If you think an artificial intelligence model running on thousands of cutting-edge computer chips is smart, allow me to introduce you to the concept of a 1-year-old.
OK, so babies might not be able to write computer programs, solve advanced math problems, or debate philosophical ideas. But unlike today’s AI models, which consume an ocean’s worth of training data and as much energy as a small country, babies learn to make sense of the world with amazing efficiency. They identify new objects after seeing them once or twice, and they learn through fleeting observation and physical interaction.
When it comes to improving AI, babies—and the architecture of their brains—might hold crucial insights. Building a more baby-like version of AI could make frontier models less costly and less energy intensive, and it might also be valuable if AI-powered robots are to learn about their environments in a more natural way.
To explore this bold new frontier, researchers at Meta, Stanford University, the University of Tokyo, and France’s École Normale Supérieure developed a new test that highlights the learning skills of babies and pushes AI researchers to design algorithms that match them.
The EgoBabyVLM Challenge judges how well vision language models, or VLMs, which learn from both text and imagery, can make sense of the world as a baby sees it. It requires a model to describe the world after ingesting about a thousand hours of video collected from cameras strapped to the heads of infants and toddlers. (Yes, really.)
It turns out that the cutting-edge models fail miserably when fed this realistic and messy footage, which suggests there may be something different about the design of the baby brain that enables it to learn so rapidly from so little information.
Instead of curated datasets, babies learn from a kaleidoscopic view of things: parents talking about objects that are no longer visible, indicating things using their gaze or a gesture, or discussing events from the past or in the future rather than whatever’s happening right then. Babies learn not just from language but also from a rich multimodal and tactile experience, says Michael Frank, a cognitive scientist at Stanford University who specializes in language learning and was involved with EgoBabyVLM’s development.
The test shows that when it comes to AI, “it’s clear that there’s more [than just language] that’s needed,” Frank says.

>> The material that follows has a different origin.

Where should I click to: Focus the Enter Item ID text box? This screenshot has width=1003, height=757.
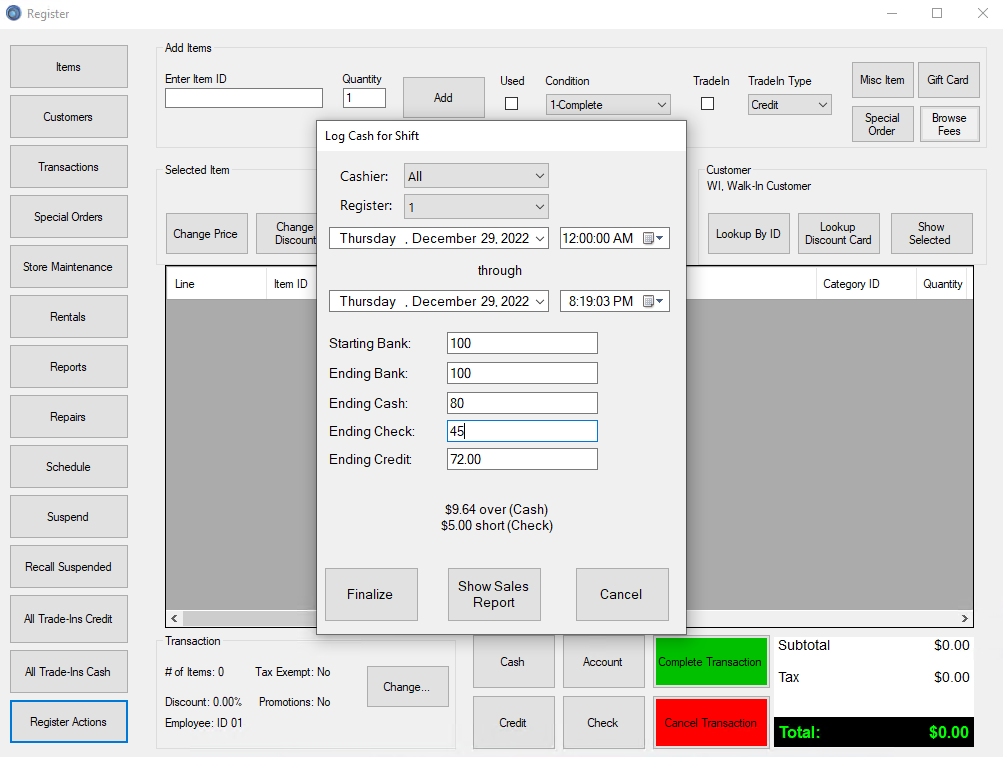click(244, 98)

EgoBabyVLM is just the latest example of how scientists are using AI to explore human intelligence. A challenge called BabyLM, introduced in 2023, tasked AI models with learning the syntax of language using about the same amount of data a 10-year-old takes in—tens of millions of words, compared to trillions for AI models. Remarkably, it turns out that transformer-based AI models—which process language by paying attention to the relationship between words across different sentences—can do this quite well, a finding that challenges Noam Chomsky’s ideas concerning how syntax may be hardwired into the human brain.
Ryan Cotterell, a linguist at ETH Zurich who first developed BabyLM, says the situation is different when it comes to understanding the physical world. “There isn’t going to be a large corpus of human interactions—there’s no internet of human interactions,” he says.

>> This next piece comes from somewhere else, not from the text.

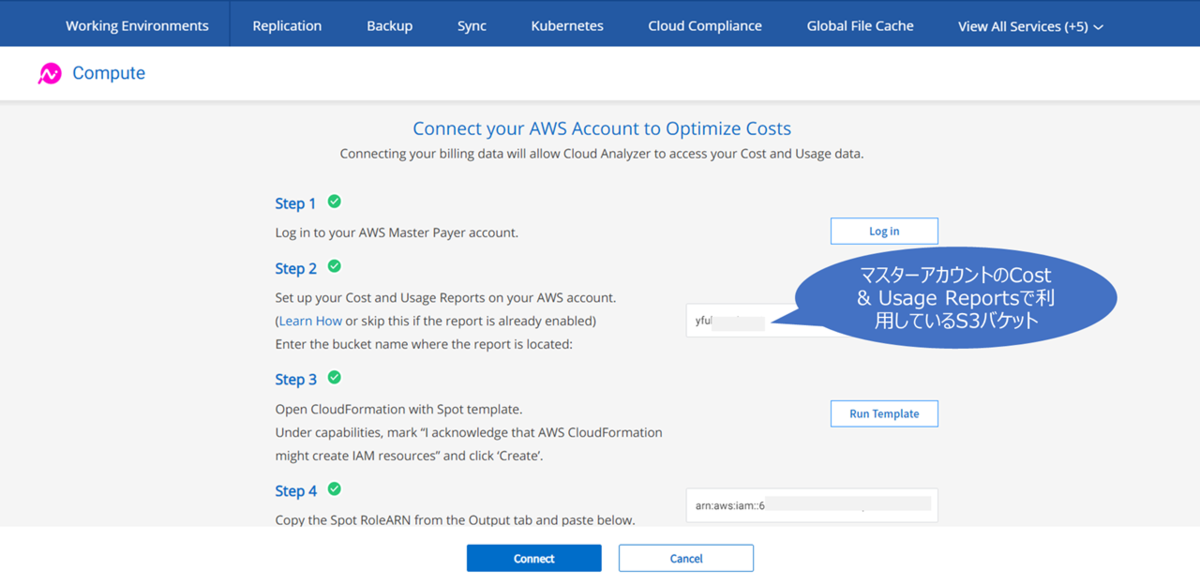The width and height of the screenshot is (1200, 585).
Task: Select the Sync tab
Action: [x=472, y=26]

Joshua Tenenbaum, a cognitive scientist at the Massachusetts Institute of Technology, notes that BabyLM showed models do not acquire “common sense” about the physical world, social dynamics, or theory of mind.
“Transformers are very good at finding patterns in data,” says Tenenbaum. “But it does seem that just pure pattern learning systems are not able to take the kind of data that a baby or a child receives and learn all the things that they do.”